Coronavirus Kills Texas Man, Infects 6 Family Members After Father's Day Meal

Novel coronavirus cases in Texas have climbed past 400,300, including seven members of a family in Houston who tested positive following a Father's Day gathering.

Nearly every member of the Del Toro family met for a Father's Day meal at a restaurant in the Houston area, including octogenarian Oscar Del Toro, Sr., his children, their spouses as well as their grandchildren, Houston's ABC13 reported.

The only family member not present was Oscar Del Toro Jr., the son of Del Toro Sr., who said he did not want to put his family at risk by attending the gathering.

"I love my family. I love my dad, because I love them. I don't want them to put at risk. It's about love, I can wait," he told ABC13.

Days after the gathering, several members of the family who were at the restaurant became ill, the first being the sister of Del Toro Jr., eventually followed by Del Toro Sr., whose condition was reported to have deteriorated quickly.

His son recalled: "They came to the doctor [and] the doctor said, 'You need to take your dad to the hospital. Your dad has coronavirus.'

"From there, you can not talk to him. Basically, you take him away from the family," he added.

Del Toro Sr. died on July 16 and his family was not permitted to be by his side before his death. In total, seven members of the Del Toro family were infected following the Father's Day meal.

Del Toro Jr. hopes his family's story will be a cautionary tale. "We need to understand reality, especially the Mexican-American community. We want to chat, hug, and kiss, [but] we need to stop that for now," he said, given the Hispanic community is among the groups worst-hit by the outbreak.

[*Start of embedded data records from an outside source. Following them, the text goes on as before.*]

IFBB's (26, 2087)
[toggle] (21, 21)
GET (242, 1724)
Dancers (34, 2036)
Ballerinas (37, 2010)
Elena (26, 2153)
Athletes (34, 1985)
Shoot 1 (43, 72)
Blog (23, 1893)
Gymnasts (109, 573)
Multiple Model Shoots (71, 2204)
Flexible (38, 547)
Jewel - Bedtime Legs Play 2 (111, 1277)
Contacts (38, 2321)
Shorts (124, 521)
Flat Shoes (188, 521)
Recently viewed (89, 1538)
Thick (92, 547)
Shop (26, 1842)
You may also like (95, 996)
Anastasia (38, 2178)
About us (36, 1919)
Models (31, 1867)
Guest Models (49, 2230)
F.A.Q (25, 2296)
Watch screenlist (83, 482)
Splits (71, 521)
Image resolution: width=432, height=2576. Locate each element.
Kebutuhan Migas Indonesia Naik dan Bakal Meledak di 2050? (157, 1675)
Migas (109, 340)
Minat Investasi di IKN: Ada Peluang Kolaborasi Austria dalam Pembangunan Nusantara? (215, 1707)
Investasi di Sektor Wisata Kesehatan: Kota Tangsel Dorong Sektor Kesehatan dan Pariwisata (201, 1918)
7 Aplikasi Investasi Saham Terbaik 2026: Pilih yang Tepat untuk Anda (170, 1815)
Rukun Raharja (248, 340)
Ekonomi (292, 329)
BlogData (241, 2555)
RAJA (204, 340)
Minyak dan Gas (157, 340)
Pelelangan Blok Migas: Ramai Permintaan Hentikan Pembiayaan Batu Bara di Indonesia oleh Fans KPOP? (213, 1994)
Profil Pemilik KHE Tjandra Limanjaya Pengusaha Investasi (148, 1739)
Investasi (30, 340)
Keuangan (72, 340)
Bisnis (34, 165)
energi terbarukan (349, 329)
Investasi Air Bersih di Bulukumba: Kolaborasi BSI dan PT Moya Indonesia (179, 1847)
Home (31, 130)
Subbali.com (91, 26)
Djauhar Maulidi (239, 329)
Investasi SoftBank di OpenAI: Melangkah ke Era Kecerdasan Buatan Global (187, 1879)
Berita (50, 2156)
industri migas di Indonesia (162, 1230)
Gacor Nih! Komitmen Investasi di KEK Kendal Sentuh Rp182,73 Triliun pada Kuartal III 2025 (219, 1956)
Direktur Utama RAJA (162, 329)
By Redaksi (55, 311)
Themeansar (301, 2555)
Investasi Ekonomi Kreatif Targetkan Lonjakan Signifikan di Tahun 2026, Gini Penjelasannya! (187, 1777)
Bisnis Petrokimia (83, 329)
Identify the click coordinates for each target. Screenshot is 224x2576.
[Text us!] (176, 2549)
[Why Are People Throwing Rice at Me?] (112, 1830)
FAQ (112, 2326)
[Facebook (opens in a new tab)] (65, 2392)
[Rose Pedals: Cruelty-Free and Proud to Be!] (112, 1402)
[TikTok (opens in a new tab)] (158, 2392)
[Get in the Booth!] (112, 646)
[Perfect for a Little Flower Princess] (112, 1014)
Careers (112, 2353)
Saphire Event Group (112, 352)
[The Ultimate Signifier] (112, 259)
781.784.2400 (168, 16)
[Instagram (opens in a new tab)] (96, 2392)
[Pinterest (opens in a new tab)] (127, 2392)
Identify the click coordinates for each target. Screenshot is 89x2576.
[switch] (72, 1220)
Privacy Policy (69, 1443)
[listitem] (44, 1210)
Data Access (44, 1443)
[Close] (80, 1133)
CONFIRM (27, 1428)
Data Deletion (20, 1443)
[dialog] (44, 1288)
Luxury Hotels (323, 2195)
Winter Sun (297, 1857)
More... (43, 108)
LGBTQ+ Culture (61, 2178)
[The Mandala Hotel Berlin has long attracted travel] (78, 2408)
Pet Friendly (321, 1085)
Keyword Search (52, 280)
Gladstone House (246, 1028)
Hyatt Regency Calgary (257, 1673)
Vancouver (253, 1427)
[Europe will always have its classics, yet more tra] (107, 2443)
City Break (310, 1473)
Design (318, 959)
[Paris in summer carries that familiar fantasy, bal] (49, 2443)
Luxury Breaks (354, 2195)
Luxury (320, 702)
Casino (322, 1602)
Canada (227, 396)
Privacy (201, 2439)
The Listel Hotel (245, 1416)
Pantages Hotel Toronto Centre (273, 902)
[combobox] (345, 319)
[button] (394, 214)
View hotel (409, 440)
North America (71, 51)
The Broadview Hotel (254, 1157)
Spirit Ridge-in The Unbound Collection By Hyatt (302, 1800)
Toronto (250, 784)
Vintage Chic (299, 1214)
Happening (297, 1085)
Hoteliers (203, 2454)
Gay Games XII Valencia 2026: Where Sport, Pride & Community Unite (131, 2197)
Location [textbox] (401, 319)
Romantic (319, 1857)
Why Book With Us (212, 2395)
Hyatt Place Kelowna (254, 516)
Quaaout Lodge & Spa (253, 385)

Houston Mayor Sylvester Turner said: "It's a tough time, but we've all been asked to make our sacrifices so we can be with our loved ones in the long run. Especially for our young people. Then you end up seeing them in the hospital, or burying them."

In Texas, as of Monday, Hispanic people form 40.3 percent of the 32,258 confirmed cases for which completed investigations on race/ethnicity were received by the Texas Department of State Health Services.

The U.S. Centers for Disease Control and Prevention (CDC) noted: "There is increasing evidence that some racial and ethnic minority groups are being disproportionately affected by COVID-19.

The Hispanic/Latino community make up 32.2 percent of COVID-19 cases in the U.S. for which race/ethnicity data was provided, according to the latest report Monday from the CDC. Race/ethnicity data was available for 1,529,127 (58 percent) cases in the country, the CDC advised.

The Hispanic/Latino community forms 17.2 percent of novel coronavirus deaths in the U.S. for which race/ethnicity data was available. Race/ethnicity information was provided for 95,521 (84 percent) deaths in the country, the CDC noted.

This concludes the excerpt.